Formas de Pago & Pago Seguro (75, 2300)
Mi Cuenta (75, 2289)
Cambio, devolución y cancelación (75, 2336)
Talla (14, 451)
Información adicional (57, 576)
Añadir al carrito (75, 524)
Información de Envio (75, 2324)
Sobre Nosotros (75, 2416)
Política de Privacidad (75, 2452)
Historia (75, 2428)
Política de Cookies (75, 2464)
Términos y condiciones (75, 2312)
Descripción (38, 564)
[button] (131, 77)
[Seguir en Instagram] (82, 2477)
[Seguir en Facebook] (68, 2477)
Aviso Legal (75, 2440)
○ ○ ○
• _GOAL OF THE EXERCISE_
Say how many lines in the entries above contain the string "Información". Give the number by itself.

• _OUTPUT BELOW_
2